Collected data entries:
*** Begin section ***

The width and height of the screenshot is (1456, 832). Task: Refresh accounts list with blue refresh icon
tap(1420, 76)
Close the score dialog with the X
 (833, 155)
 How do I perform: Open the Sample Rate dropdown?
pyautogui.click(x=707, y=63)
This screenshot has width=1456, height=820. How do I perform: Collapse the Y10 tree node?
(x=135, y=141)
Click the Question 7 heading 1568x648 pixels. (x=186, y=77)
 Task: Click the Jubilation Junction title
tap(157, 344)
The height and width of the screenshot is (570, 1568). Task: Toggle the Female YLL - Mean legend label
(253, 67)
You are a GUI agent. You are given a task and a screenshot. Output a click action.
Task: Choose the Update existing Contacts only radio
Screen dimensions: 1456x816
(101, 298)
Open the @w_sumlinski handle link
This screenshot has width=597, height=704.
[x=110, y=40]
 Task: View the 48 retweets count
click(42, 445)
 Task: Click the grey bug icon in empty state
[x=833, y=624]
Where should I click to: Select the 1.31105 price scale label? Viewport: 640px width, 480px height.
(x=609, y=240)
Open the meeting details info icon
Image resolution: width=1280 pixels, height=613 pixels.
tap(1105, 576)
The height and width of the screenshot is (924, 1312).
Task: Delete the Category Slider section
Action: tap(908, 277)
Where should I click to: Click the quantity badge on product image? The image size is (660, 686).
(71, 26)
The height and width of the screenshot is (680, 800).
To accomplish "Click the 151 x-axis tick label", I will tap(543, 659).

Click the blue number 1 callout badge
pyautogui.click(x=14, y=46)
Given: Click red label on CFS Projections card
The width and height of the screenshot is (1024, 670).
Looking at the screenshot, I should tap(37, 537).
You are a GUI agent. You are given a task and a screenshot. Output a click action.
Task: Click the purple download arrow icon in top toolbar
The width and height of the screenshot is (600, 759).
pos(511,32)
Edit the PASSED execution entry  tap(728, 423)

*** End section ***

YOUR ASSIGNMENT: For this exercise, set down all of the entries again word for word.

RESPONSE TO THIS TASK:
The width and height of the screenshot is (1456, 832). Task: Refresh accounts list with blue refresh icon
tap(1420, 76)
Close the score dialog with the X
 (833, 155)
 How do I perform: Open the Sample Rate dropdown?
pyautogui.click(x=707, y=63)
This screenshot has width=1456, height=820. How do I perform: Collapse the Y10 tree node?
(x=135, y=141)
Click the Question 7 heading 1568x648 pixels. (x=186, y=77)
 Task: Click the Jubilation Junction title
tap(157, 344)
The height and width of the screenshot is (570, 1568). Task: Toggle the Female YLL - Mean legend label
(253, 67)
You are a GUI agent. You are given a task and a screenshot. Output a click action.
Task: Choose the Update existing Contacts only radio
Screen dimensions: 1456x816
(101, 298)
Open the @w_sumlinski handle link
This screenshot has width=597, height=704.
[x=110, y=40]
 Task: View the 48 retweets count
click(42, 445)
 Task: Click the grey bug icon in empty state
[x=833, y=624]
Where should I click to: Select the 1.31105 price scale label? Viewport: 640px width, 480px height.
(x=609, y=240)
Open the meeting details info icon
Image resolution: width=1280 pixels, height=613 pixels.
tap(1105, 576)
The height and width of the screenshot is (924, 1312).
Task: Delete the Category Slider section
Action: tap(908, 277)
Where should I click to: Click the quantity badge on product image? The image size is (660, 686).
(71, 26)
The height and width of the screenshot is (680, 800).
To accomplish "Click the 151 x-axis tick label", I will tap(543, 659).

Click the blue number 1 callout badge
pyautogui.click(x=14, y=46)
Given: Click red label on CFS Projections card
The width and height of the screenshot is (1024, 670).
Looking at the screenshot, I should tap(37, 537).
You are a GUI agent. You are given a task and a screenshot. Output a click action.
Task: Click the purple download arrow icon in top toolbar
The width and height of the screenshot is (600, 759).
pos(511,32)
Edit the PASSED execution entry  tap(728, 423)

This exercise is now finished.